Will Tiger be toothless or claws bared at Open?By Jim Slater
LYTHAM, England – Tiger Woods has produced tantalyzing glimpses of the form that made him a 14-time major champion, but no definite sign that he is prepared to add to that title haul at next week’s British Open.
Woods won his third US PGA event of the year on July 1 at the National, following triumphs at the Memorial in June and Arnold Palmer Invitational back in March to snap a 17-month win drought following his infamous sex scandal.
“I remember there was a time when people were saying I could never win again,” Woods said. “Here we are.”
But Woods has also missed the cut for only the eighth and ninth times in his 17-year pro career, failing to make the weekend at Charlotte in May and last week’s Greenbrier Classic.

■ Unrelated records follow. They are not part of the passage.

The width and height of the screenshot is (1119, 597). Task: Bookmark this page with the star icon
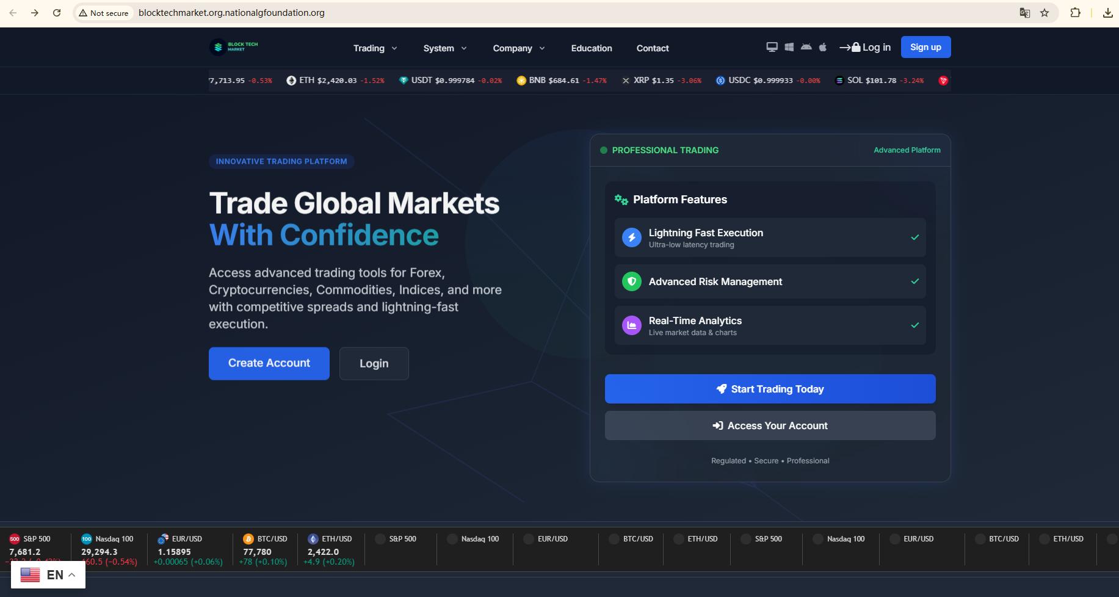(x=1045, y=13)
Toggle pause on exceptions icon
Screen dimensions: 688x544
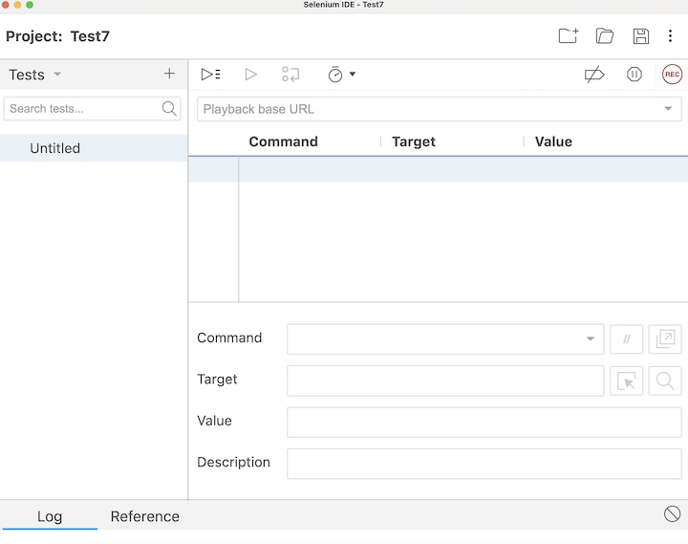pyautogui.click(x=634, y=75)
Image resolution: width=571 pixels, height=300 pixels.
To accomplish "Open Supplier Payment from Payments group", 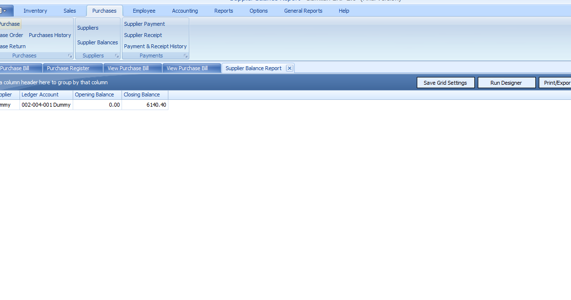I will point(144,24).
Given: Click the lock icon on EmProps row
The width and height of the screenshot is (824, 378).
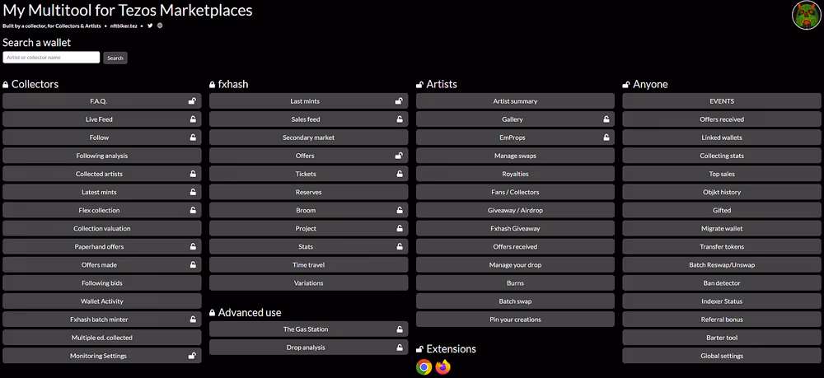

And Woods has had disappointing results in the majors this year, sharing 40th at the Masters and 21st at the US Open, where he excited fans by leading after 36 holes only to falter in the final rounds.
While he leads the US PGA money list with $4.2 million and is the top-ranked American player in the world at fourth, Woods has not shown he has the game to once again capture a major title as he prepares to face Royal Lytham.
“It’s something I’ve done over the years, I’ve won major championships, and I haven’t done it since ’08,” Woods said. “We all go through periods where that doesn’t happen. Some periods are entire careers.
“But I understand how to win major championships. The key is giving yourself opportunities on the back nine on Sunday every time. You’re not going to win them all but if you’re there, a lot chances are you’re going to win your share.”
Woods, chasing the all-time record of 18 majors won by Jack Nicklaus, has won the same events this year that he had at the start of 2009, another year in which he was coming off a serious leg injury just as he suffered in 2011.
“I had a good year that year. I won six times,” Woods said. “It would be nice if I could get the same total with a couple of majors in there.”
Woods has not won a major since the 2008 US Open and has not been the man to beat on Sunday in a major since 2009 when South Korean Yang Yong-Eun outplayed him down the stretch to win the PGA Championship.
But Woods took a big confidence boost from his victory two weeks ago at Congressional Country Club, his 74th career triumph moving him within eight of matching Sam Snead’s US PGA career record.
Woods said his work-in-progress swing changes in working with coach Sean Foley are finally nearing their payoff.
“It was just a matter of time,” Woods said. “I could see the pieces coming together. We can see the consistency. If you look at my ball-striking this year it has gotten more and more consistent.”
“There are times I revert back but it’s happening less and less. Give me a little time and I feel like this (winning) is what I can do.”
In 16 majors since his 2008 US Open victory, Woods has missed four with injuries, finished outside the top 20 four times, twice missed the cut and finished in the top six in six events.
US veteran Steve Stricker is among those who has proclaimed Woods is back on form only to scratch his head when the former World No. 1 stumbles in his next outing, still struggling to regain the consistency that was once his hallmark.
“I guess lately we don’t know what to expect from him,” Stricker said. “When he wins, we’re all eager to look ahead and think that he’s going to be back to where he was in the early 2000s or whenever he was at the top of his game.”
Woods, a three-time British Open champion, was the low amateur and shared 22nd place at Royal Lytham at the 1996 Open and he shared 25th on the same course in 2001.